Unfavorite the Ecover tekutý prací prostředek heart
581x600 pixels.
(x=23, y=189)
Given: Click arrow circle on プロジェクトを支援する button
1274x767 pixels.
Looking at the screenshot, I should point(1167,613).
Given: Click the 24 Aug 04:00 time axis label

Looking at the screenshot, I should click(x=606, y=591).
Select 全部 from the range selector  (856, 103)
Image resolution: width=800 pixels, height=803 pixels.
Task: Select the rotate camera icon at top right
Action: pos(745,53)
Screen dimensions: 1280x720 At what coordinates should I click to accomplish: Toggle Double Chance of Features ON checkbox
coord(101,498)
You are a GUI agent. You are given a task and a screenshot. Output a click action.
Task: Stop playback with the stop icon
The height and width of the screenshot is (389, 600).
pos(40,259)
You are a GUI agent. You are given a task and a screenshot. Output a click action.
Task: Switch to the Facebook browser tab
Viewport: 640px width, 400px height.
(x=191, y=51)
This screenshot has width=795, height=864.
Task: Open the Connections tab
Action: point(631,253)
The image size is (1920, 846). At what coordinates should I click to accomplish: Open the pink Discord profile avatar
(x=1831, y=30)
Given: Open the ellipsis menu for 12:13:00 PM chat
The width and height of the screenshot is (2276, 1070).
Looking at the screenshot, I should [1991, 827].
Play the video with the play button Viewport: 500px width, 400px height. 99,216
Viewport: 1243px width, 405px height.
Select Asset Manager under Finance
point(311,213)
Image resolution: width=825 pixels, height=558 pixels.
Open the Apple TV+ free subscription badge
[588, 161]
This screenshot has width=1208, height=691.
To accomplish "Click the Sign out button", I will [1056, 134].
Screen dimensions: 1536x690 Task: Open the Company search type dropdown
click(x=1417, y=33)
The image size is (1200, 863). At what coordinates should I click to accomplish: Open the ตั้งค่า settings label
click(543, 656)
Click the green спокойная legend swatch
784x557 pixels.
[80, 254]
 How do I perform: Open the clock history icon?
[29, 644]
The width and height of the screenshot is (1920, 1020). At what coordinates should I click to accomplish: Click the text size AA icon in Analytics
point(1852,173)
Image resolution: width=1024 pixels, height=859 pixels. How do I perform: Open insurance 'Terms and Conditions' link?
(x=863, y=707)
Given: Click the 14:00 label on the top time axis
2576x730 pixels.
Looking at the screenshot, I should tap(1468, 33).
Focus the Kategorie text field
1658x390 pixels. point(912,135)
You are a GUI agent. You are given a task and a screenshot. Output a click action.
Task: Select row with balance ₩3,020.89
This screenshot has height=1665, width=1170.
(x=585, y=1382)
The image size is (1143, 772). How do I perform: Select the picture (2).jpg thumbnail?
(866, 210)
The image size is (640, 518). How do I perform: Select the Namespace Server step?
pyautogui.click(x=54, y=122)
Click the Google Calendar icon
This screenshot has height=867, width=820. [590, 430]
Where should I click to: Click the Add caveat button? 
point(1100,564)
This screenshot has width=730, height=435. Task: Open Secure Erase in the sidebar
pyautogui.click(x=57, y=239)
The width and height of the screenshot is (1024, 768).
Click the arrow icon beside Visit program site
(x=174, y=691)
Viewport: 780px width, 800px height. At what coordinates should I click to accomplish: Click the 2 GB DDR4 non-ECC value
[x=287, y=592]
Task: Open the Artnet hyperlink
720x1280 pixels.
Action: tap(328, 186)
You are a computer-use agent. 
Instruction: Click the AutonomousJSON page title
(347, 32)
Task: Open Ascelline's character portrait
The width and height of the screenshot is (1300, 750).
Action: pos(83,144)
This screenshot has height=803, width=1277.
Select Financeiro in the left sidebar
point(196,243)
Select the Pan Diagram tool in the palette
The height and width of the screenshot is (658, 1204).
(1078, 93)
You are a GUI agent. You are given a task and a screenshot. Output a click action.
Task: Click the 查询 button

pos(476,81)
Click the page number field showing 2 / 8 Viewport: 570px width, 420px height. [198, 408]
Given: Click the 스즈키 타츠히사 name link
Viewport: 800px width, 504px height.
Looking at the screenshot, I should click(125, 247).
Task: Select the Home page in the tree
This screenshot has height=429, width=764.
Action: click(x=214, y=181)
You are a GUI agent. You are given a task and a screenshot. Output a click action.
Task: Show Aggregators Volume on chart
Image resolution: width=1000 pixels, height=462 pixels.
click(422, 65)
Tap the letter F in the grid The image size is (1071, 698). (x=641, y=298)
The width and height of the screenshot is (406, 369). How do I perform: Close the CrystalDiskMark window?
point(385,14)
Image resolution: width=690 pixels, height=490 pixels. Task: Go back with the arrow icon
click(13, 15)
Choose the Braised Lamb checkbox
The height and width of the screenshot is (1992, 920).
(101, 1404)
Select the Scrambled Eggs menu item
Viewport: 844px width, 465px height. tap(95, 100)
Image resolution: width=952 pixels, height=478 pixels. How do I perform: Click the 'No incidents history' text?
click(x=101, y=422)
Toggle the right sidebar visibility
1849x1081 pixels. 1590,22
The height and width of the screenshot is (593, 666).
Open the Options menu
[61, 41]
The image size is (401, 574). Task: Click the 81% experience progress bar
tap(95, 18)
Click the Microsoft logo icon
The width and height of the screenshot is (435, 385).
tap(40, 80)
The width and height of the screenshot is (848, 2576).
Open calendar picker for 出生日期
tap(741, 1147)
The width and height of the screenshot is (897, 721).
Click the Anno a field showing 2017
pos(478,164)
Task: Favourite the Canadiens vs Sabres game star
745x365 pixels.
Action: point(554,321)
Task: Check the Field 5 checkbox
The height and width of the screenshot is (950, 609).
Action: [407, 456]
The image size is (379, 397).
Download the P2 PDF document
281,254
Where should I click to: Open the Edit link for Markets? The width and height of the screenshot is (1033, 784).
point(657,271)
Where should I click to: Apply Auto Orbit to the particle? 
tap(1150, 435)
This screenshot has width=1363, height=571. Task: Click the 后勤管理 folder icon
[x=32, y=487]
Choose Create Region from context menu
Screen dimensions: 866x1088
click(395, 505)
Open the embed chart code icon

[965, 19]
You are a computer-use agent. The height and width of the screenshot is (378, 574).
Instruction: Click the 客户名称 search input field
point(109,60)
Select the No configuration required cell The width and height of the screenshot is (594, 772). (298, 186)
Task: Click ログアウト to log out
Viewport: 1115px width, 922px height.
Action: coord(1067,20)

• What you will do
Nothing is to be left out; reproduce each record exactly.

• Answer space
Unfavorite the Ecover tekutý prací prostředek heart
581x600 pixels.
(x=23, y=189)
Given: Click arrow circle on プロジェクトを支援する button
1274x767 pixels.
Looking at the screenshot, I should point(1167,613).
Given: Click the 24 Aug 04:00 time axis label

Looking at the screenshot, I should click(x=606, y=591).
Select 全部 from the range selector  (856, 103)
Image resolution: width=800 pixels, height=803 pixels.
Task: Select the rotate camera icon at top right
Action: pos(745,53)
Screen dimensions: 1280x720 At what coordinates should I click to accomplish: Toggle Double Chance of Features ON checkbox
coord(101,498)
You are a GUI agent. You are given a task and a screenshot. Output a click action.
Task: Stop playback with the stop icon
The height and width of the screenshot is (389, 600).
pos(40,259)
You are a GUI agent. You are given a task and a screenshot. Output a click action.
Task: Switch to the Facebook browser tab
Viewport: 640px width, 400px height.
(x=191, y=51)
This screenshot has width=795, height=864.
Task: Open the Connections tab
Action: point(631,253)
The image size is (1920, 846). At what coordinates should I click to accomplish: Open the pink Discord profile avatar
(x=1831, y=30)
Given: Open the ellipsis menu for 12:13:00 PM chat
The width and height of the screenshot is (2276, 1070).
Looking at the screenshot, I should [1991, 827].
Play the video with the play button Viewport: 500px width, 400px height. 99,216
Viewport: 1243px width, 405px height.
Select Asset Manager under Finance
point(311,213)
Image resolution: width=825 pixels, height=558 pixels.
Open the Apple TV+ free subscription badge
[588, 161]
This screenshot has width=1208, height=691.
To accomplish "Click the Sign out button", I will [1056, 134].
Screen dimensions: 1536x690 Task: Open the Company search type dropdown
click(x=1417, y=33)
The image size is (1200, 863). At what coordinates should I click to accomplish: Open the ตั้งค่า settings label
click(543, 656)
Click the green спокойная legend swatch
784x557 pixels.
[80, 254]
 How do I perform: Open the clock history icon?
[29, 644]
The width and height of the screenshot is (1920, 1020). At what coordinates should I click to accomplish: Click the text size AA icon in Analytics
point(1852,173)
Image resolution: width=1024 pixels, height=859 pixels. How do I perform: Open insurance 'Terms and Conditions' link?
(x=863, y=707)
Given: Click the 14:00 label on the top time axis
2576x730 pixels.
Looking at the screenshot, I should tap(1468, 33).
Focus the Kategorie text field
1658x390 pixels. point(912,135)
You are a GUI agent. You are given a task and a screenshot. Output a click action.
Task: Select row with balance ₩3,020.89
This screenshot has height=1665, width=1170.
(x=585, y=1382)
The image size is (1143, 772). How do I perform: Select the picture (2).jpg thumbnail?
(866, 210)
The image size is (640, 518). How do I perform: Select the Namespace Server step?
pyautogui.click(x=54, y=122)
Click the Google Calendar icon
This screenshot has height=867, width=820. [590, 430]
Where should I click to: Click the Add caveat button? 
point(1100,564)
This screenshot has width=730, height=435. Task: Open Secure Erase in the sidebar
pyautogui.click(x=57, y=239)
The width and height of the screenshot is (1024, 768).
Click the arrow icon beside Visit program site
(x=174, y=691)
Viewport: 780px width, 800px height. At what coordinates should I click to accomplish: Click the 2 GB DDR4 non-ECC value
[x=287, y=592]
Task: Open the Artnet hyperlink
720x1280 pixels.
Action: tap(328, 186)
You are a computer-use agent. 
Instruction: Click the AutonomousJSON page title
(347, 32)
Task: Open Ascelline's character portrait
The width and height of the screenshot is (1300, 750).
Action: pos(83,144)
This screenshot has height=803, width=1277.
Select Financeiro in the left sidebar
point(196,243)
Select the Pan Diagram tool in the palette
The height and width of the screenshot is (658, 1204).
(1078, 93)
You are a GUI agent. You are given a task and a screenshot. Output a click action.
Task: Click the 查询 button

pos(476,81)
Click the page number field showing 2 / 8 Viewport: 570px width, 420px height. [198, 408]
Given: Click the 스즈키 타츠히사 name link
Viewport: 800px width, 504px height.
Looking at the screenshot, I should click(125, 247).
Task: Select the Home page in the tree
This screenshot has height=429, width=764.
Action: click(x=214, y=181)
You are a GUI agent. You are given a task and a screenshot. Output a click action.
Task: Show Aggregators Volume on chart
Image resolution: width=1000 pixels, height=462 pixels.
click(422, 65)
Tap the letter F in the grid The image size is (1071, 698). (x=641, y=298)
The width and height of the screenshot is (406, 369). How do I perform: Close the CrystalDiskMark window?
point(385,14)
Image resolution: width=690 pixels, height=490 pixels. Task: Go back with the arrow icon
click(13, 15)
Choose the Braised Lamb checkbox
The height and width of the screenshot is (1992, 920).
(101, 1404)
Select the Scrambled Eggs menu item
Viewport: 844px width, 465px height. tap(95, 100)
Image resolution: width=952 pixels, height=478 pixels. How do I perform: Click the 'No incidents history' text?
click(x=101, y=422)
Toggle the right sidebar visibility
1849x1081 pixels. 1590,22
The height and width of the screenshot is (593, 666).
Open the Options menu
[61, 41]
The image size is (401, 574). Task: Click the 81% experience progress bar
tap(95, 18)
Click the Microsoft logo icon
The width and height of the screenshot is (435, 385).
tap(40, 80)
The width and height of the screenshot is (848, 2576).
Open calendar picker for 出生日期
tap(741, 1147)
The width and height of the screenshot is (897, 721).
Click the Anno a field showing 2017
pos(478,164)
Task: Favourite the Canadiens vs Sabres game star
745x365 pixels.
Action: point(554,321)
Task: Check the Field 5 checkbox
The height and width of the screenshot is (950, 609).
Action: [407, 456]
The image size is (379, 397).
Download the P2 PDF document
281,254
Where should I click to: Open the Edit link for Markets? The width and height of the screenshot is (1033, 784).
point(657,271)
Where should I click to: Apply Auto Orbit to the particle? 
tap(1150, 435)
This screenshot has width=1363, height=571. Task: Click the 后勤管理 folder icon
[x=32, y=487]
Choose Create Region from context menu
Screen dimensions: 866x1088
click(395, 505)
Open the embed chart code icon

[965, 19]
You are a computer-use agent. The height and width of the screenshot is (378, 574).
Instruction: Click the 客户名称 search input field
point(109,60)
Select the No configuration required cell The width and height of the screenshot is (594, 772). (298, 186)
Task: Click ログアウト to log out
Viewport: 1115px width, 922px height.
Action: coord(1067,20)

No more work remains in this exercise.